Ayant ensuite regardé au delà, je vis des gens pressés sur le bord d’un grand fleuve ; aussi je dis : — Maître, je te prie que je sache qui sont ceux-là, et pour quelle cause ils ont tant de hâte de passer, comme je l’aperçois à cette faible lueur. Et lui à moi : « Ceci te sera dit, quand sur les tristes rives de l’Achéron s’arrêteront nos pas. » Alors, confus et les yeux baissés, craignant que mon dire ne lui eût déplu, je m’abstins de parler jusqu’au fleuve. Et voici venir vers nous, dans une barque, un vieillard blanchi par de longues années, criant : « Malheur à vous, âmes perverses ! N’espérez pas voir jamais le ciel ; je viens pour vous mener à l’autre rive, dans les ténèbres éternelles, dans le feu et la glace. Et toi que voilà, âme vivante, sépare-toi de ces morts ! » Et voyant que je ne m’en allais pas : « Par d’autres chemins, dit-il, par d’autres bacs, tu viendras à la plage pour passer ; il convient qu’une nef plus légère te porte. »

Et le Guide à lui : « Caron, ne te courrouce point : il est ainsi ordonné, là où se peut ce qui se veut ; ne demande rien de plus. »

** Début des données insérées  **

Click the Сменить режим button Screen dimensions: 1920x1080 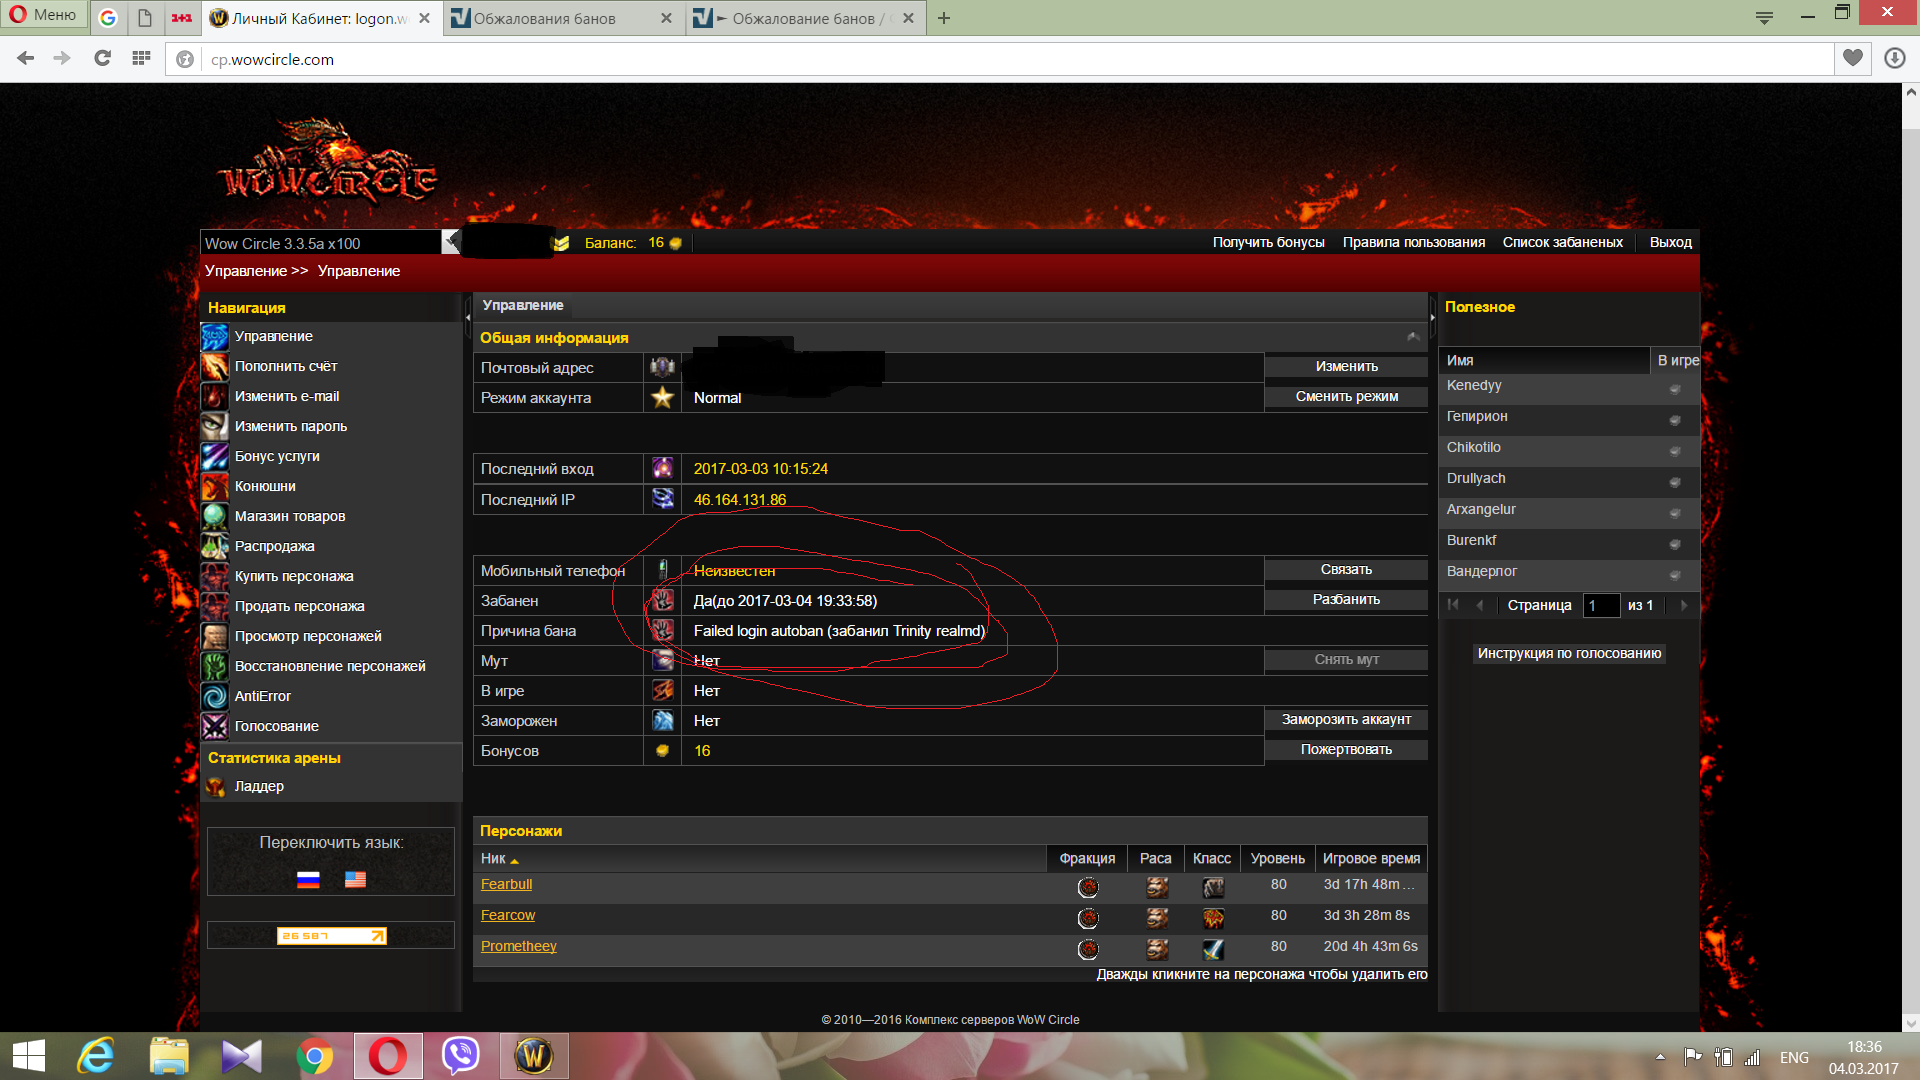(x=1346, y=397)
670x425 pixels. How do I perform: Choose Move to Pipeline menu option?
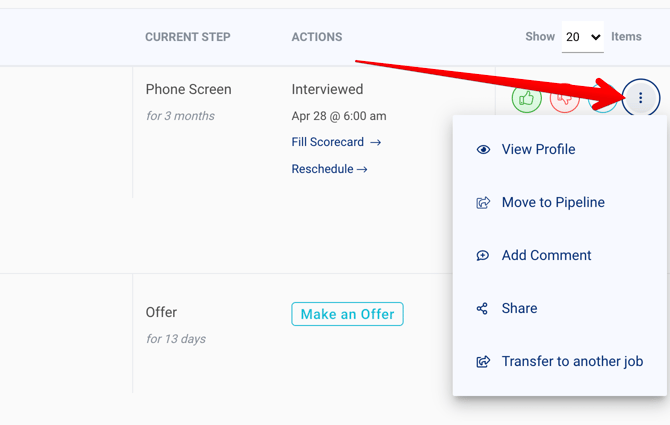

Alors se dégonflèrent les joues laineuses du nocher du marais livide, qui autour des yeux avait des cercles enflammés. Mais ces âmes tristes, fatiguées et nues, changèrent de couleur, et leurs dents claquèrent sitôt qu’elles ouïrent les sévères paroles. Elles blasphémaient Dieu et leurs parents, la race humaine, le lieu, le temps où elles naquirent, la semence de laquelle elles germèrent. Puis, toutes ensemble, elles se retirèrent près de la rive maudite où vient tout homme qui ne craint pas Dieu. Caron, d’un signe de ses yeux de braise, les rassemble toutes, et frappe de sa rame quiconque s’attarde. Comme, l’une après l’autre, en automne, les feuilles se détachent afin que le rameau rende à la terre toutes ses dépouilles, pareillement, au signe du nocher, comme l’oiseau à l’appel, se jetaient de la rive, une à une, les âmes mauvaises de la race d’Adam. Ainsi elles s’en vont par l’eau noirâtre, et avant qu’elles soient descendues sur l’autre bord, sur celui-ci se rassemble encore une nouvelle troupe. « Mon fils, dit le Maître, courtois, il faut qu’ici viennent de toute contrée ceux qui meurent dans la colère de Dieu ; et ils ont tant de hâte de passer le fleuve, parce que tellement les point l’aiguillon de la justice divine, que la crainte se change en désir. Jamais une âme pure ne passe ici : d’où, si Caron se plaint de toi, tu peux maintenant comprendre le sens de ses paroles. »

Cela fini, la sombre campagne trembla si fortement que le souvenir de mon épouvante me baigne encore de sueur. De la terre trempée de larmes sortit un tourbillon sillonné d’éclairs d’une lueur rouge, lequel m’ôta tout sentiment, et je tombai comme un homme pris de sommeil.

  1. Erreur a ici le sens de stupeur et d’ignorance.
  2. Parce que les damnés éprouveraient quelque sentiment d’orgueil, en se comparant à ces misérables.
  3. «… Leur obscure vie est si abjecte. »
  4. L’opinion la plus commune est qu’il s’agit ici de Pierre Morone, ermite, et ensuite pape sous le nom de Célestin V. Circonvenu par des intrigues pleines de mensonge et de fraude, il abdiqua la papauté ; et son successeur Boniface VIII, auteur de ces intrigues, le fit enfermer dans une prison où il mourut.